Text to read:
# Sopranos Display Case



## anth.gulla (Nov 18, 2011)

Just got this display case made for me from a friend.. What do you all think?


----------



## StogieNinja (Jul 29, 2009)

But how will you open it to smoke the cigars?!

Lol. J/k. Looks awesome, man!


----------



## jeepersjeep (Apr 27, 2011)

Really cool!


----------



## Engineer99 (Aug 4, 2011)

You need to hang a little hammer next to it with a sign reading "In case of emergency, break glass" LOL


----------



## Staxed (Oct 16, 2011)

looks awesome, but need a little metal hammer and a plaque that says "Break Glass in case of Emergency"


----------



## Marlboro Cigars-cl (Feb 19, 2007)

Beautiful peice. :tu


----------



## anth.gulla (Nov 18, 2011)

Haha good idea will seriously consider


----------



## Jazzmunkee (Jul 3, 2008)

Real cool man. I really like those cigars too. Too bad you couldn't take the bands off of them and replace them with fakes. J/K


----------



## brunoslee (Mar 3, 2010)

AWESOME ! ! ! ! ! ! ! !


im Very Jelous!

congrats!!!!!


----------



## 5.0 (Sep 9, 2009)

My wife got me this pic and I think it would look pretty good in a similar presentation........








And I have the sticks too.........


----------



## zenom (Aug 30, 2011)

instead of a hammer it should be like a pistol lighter to break the glass or a baseball bat to fit with the theme.


----------



## David_ESM (May 11, 2011)

Real nice display piece for a cigar room.


----------



## truckertim (Sep 17, 2011)

That is awesome, congrats!


----------



## CigarSnWhiskeY (Sep 6, 2011)

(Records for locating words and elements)
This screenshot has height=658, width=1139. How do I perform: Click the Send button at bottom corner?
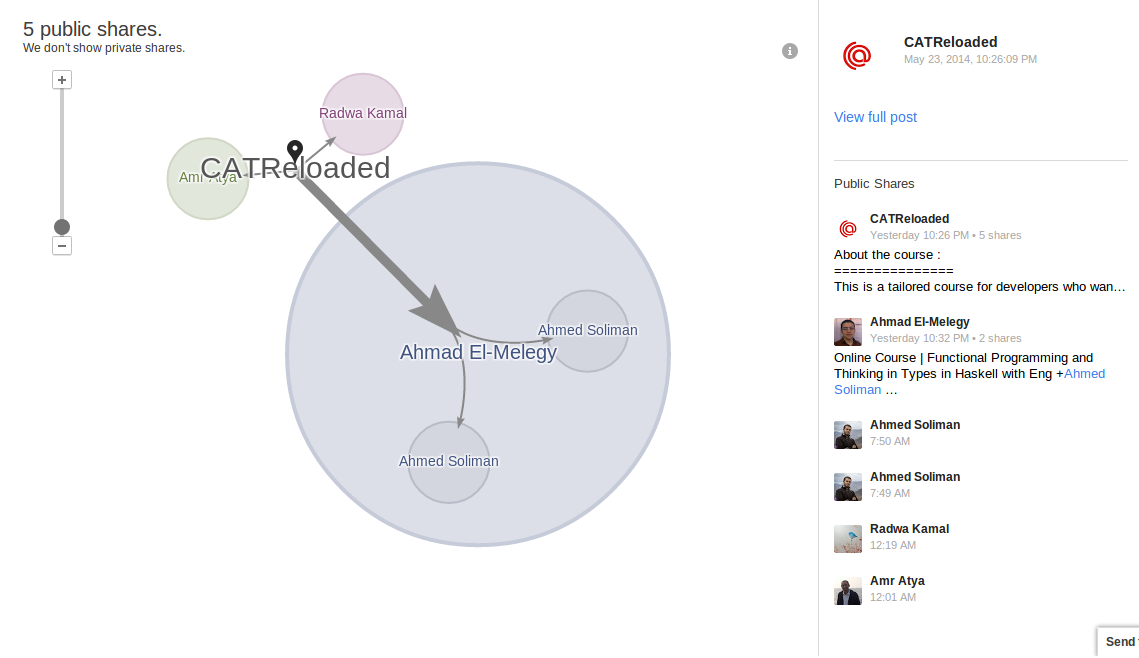click(1119, 642)
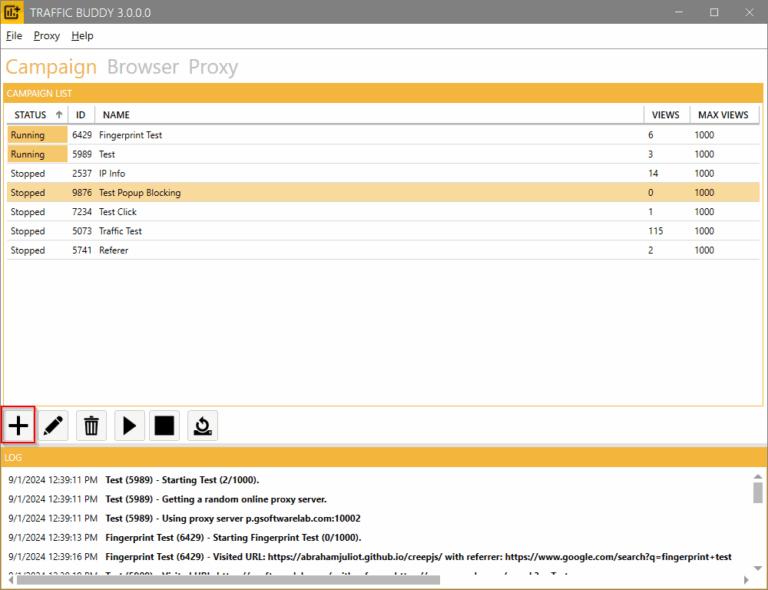The height and width of the screenshot is (590, 768).
Task: Stop the campaign with the square icon
Action: point(165,425)
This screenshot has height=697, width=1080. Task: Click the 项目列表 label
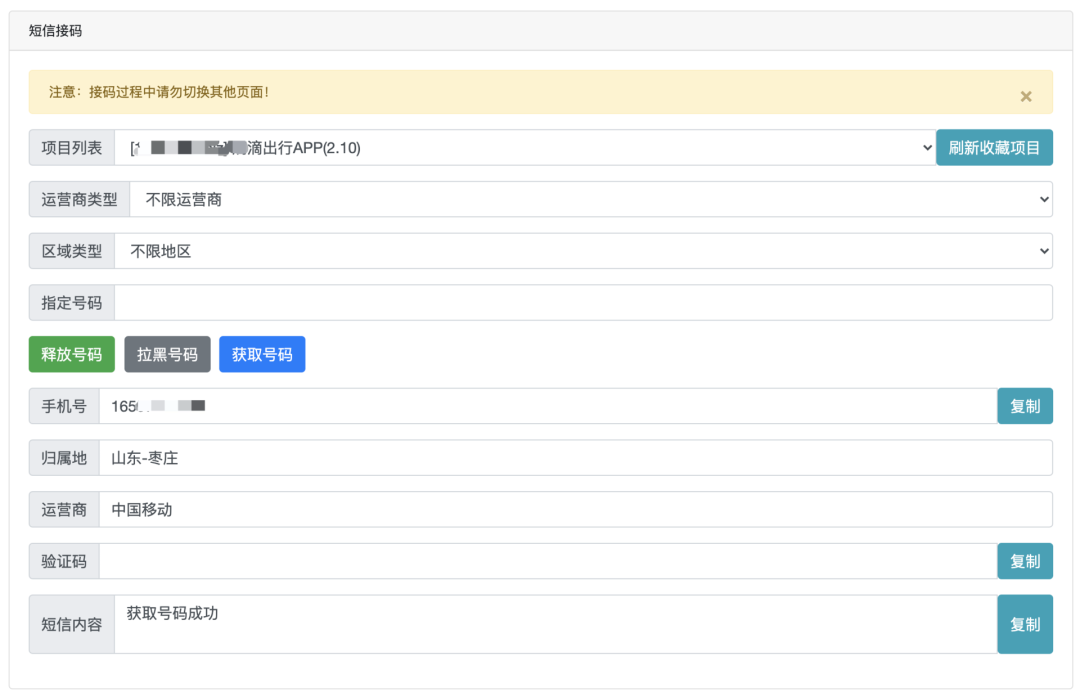point(72,148)
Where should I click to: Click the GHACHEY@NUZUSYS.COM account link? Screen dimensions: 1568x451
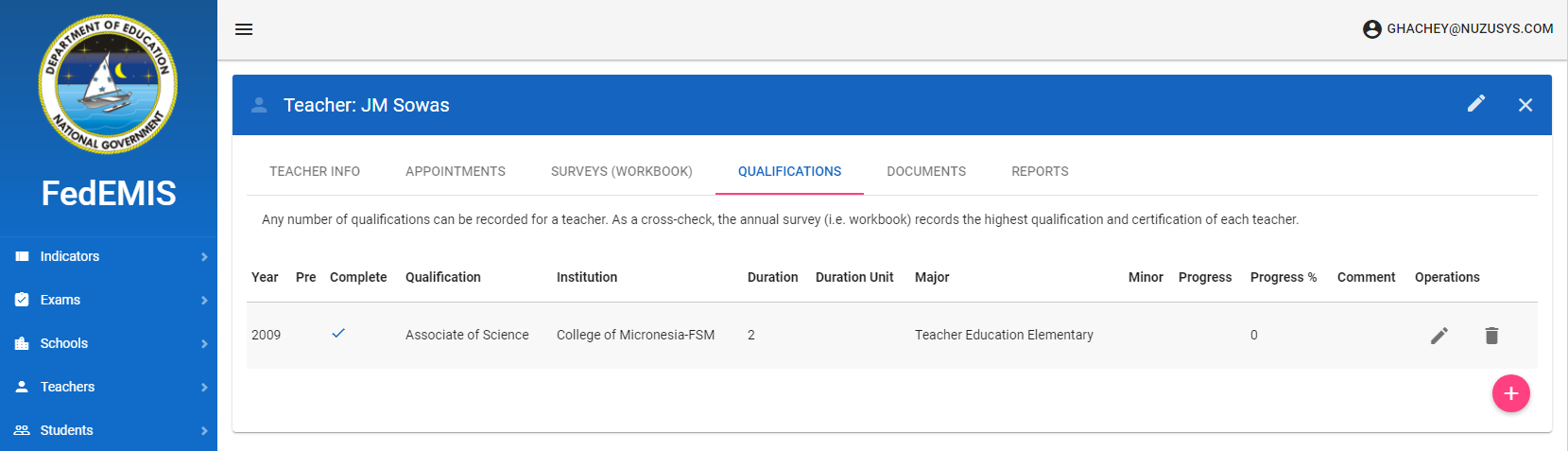[1469, 29]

What the exercise asks: Please retype the part of the Sopranos display case thread starting with "instead of a" and going on through "a cigar room.". The rows stand apart from the Sopranos display case thread.

Task response:
instead of a hammer it should be like a pistol lighter to break the glass or a baseball bat to fit with the theme.


----------



## David_ESM (May 11, 2011)

Real nice display piece for a cigar room.